Problem to solve >> Print every line of the records verbatim, omitting the pictures.

Screen-element location records:
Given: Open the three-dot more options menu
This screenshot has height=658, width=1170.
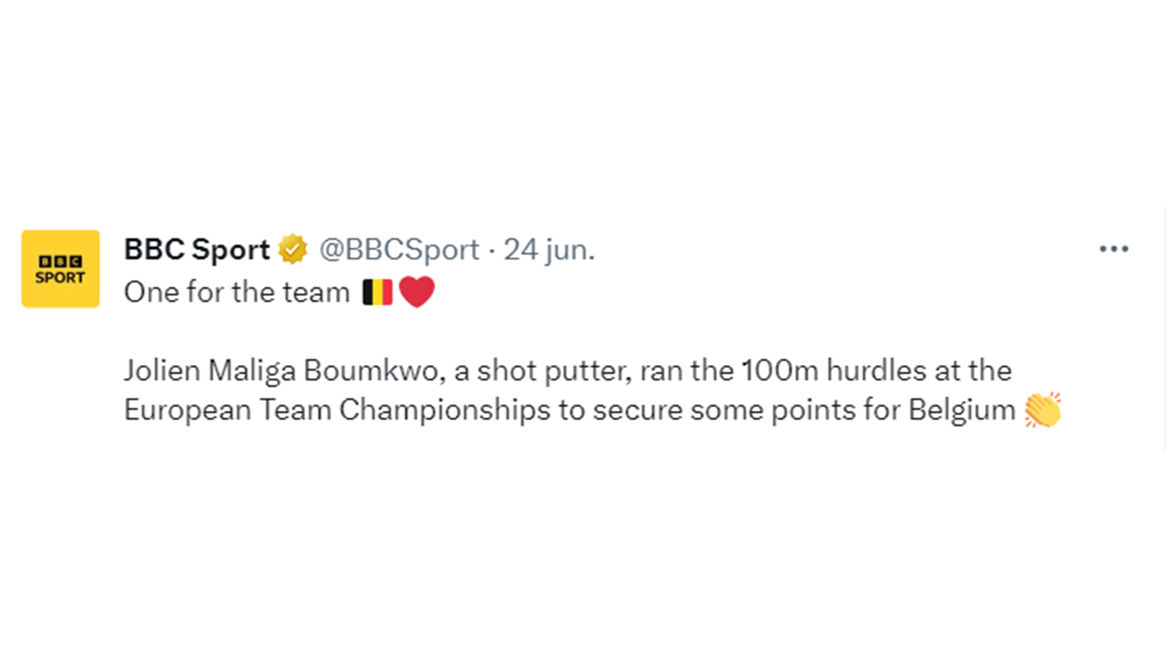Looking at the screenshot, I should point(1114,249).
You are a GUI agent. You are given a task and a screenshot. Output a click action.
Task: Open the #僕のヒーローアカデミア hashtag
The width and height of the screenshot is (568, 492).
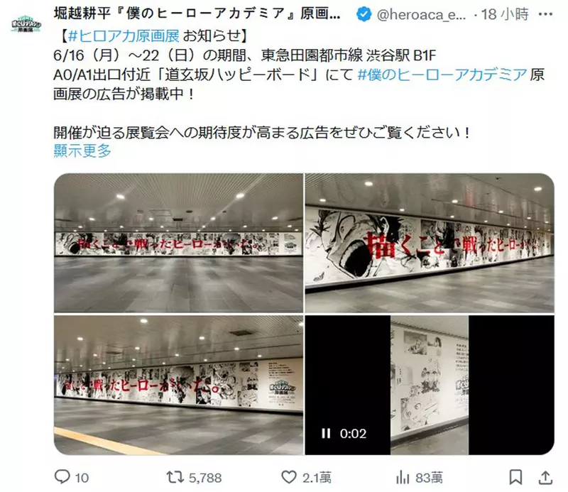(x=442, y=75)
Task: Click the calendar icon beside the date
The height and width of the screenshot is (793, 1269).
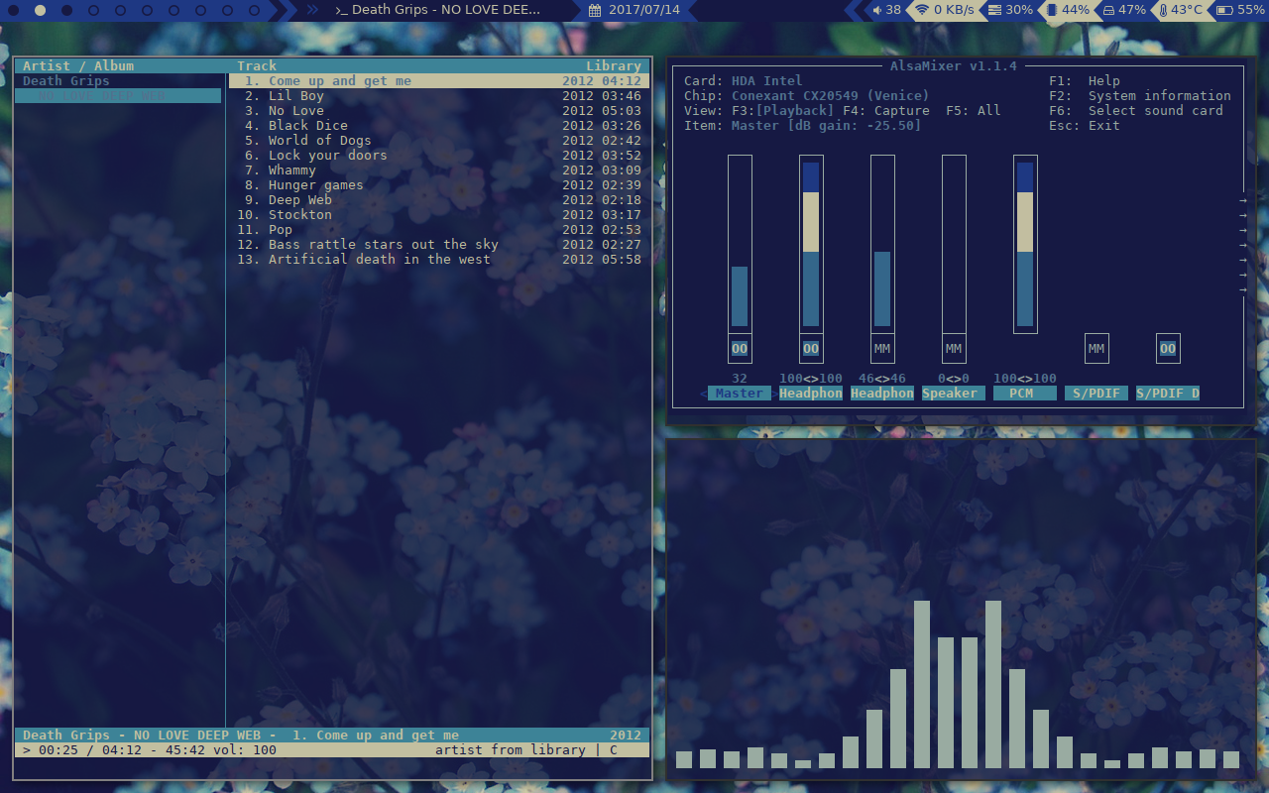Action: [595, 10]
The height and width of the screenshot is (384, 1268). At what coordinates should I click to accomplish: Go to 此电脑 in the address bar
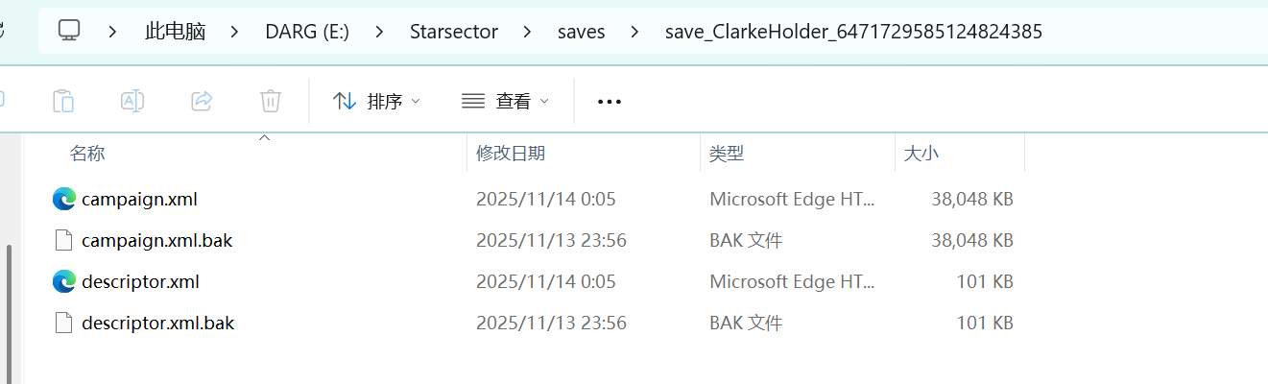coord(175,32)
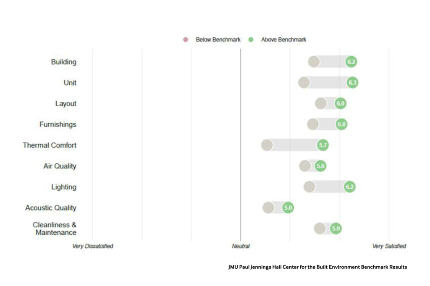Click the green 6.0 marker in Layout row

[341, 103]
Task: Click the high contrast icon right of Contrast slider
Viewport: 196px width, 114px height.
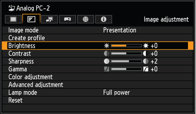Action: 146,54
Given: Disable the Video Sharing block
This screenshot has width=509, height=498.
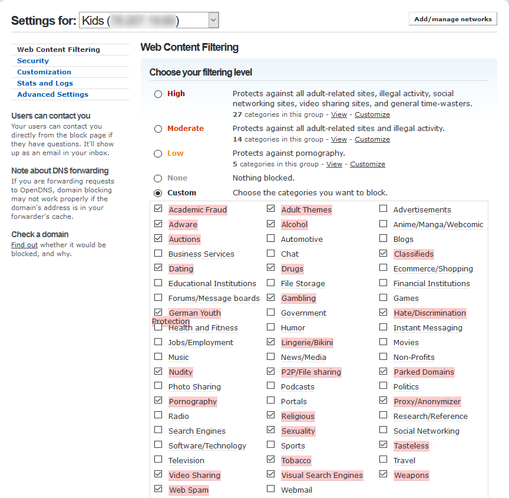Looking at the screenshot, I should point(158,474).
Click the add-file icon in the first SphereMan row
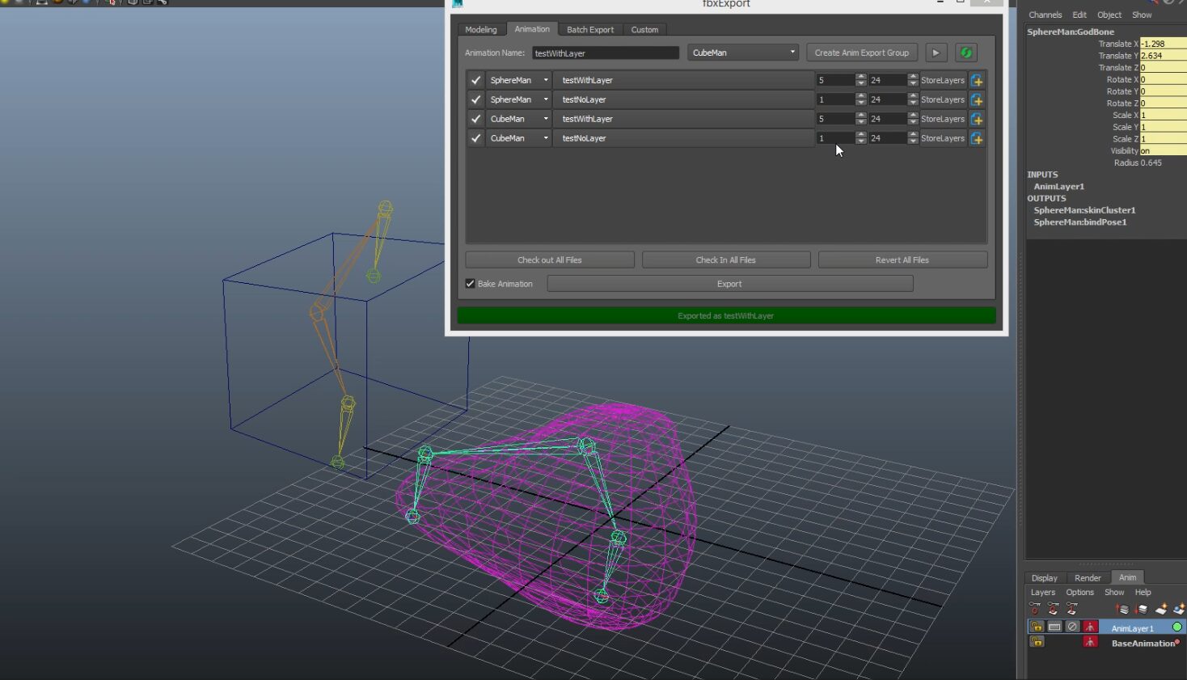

Answer to this problem >>
Given: Open the three-dot more options menu
This screenshot has height=658, width=1170.
Looking at the screenshot, I should point(1114,249).
You are a GUI agent. You are given a task and a screenshot. Output a click action.
Task: Open the #僕のヒーローアカデミア hashtag
The width and height of the screenshot is (568, 492).
(x=442, y=75)
Task: Click the calendar icon beside the date
The height and width of the screenshot is (793, 1269).
Action: [595, 10]
The height and width of the screenshot is (384, 1268). At what coordinates should I click to accomplish: Go to 此电脑 in the address bar
coord(175,32)
Click the green 6.0 marker in Layout row

[341, 103]
Task: Click the high contrast icon right of Contrast slider
Viewport: 196px width, 114px height.
Action: 146,54
Given: Disable the Video Sharing block
This screenshot has width=509, height=498.
Looking at the screenshot, I should point(158,474).
Click the add-file icon in the first SphereMan row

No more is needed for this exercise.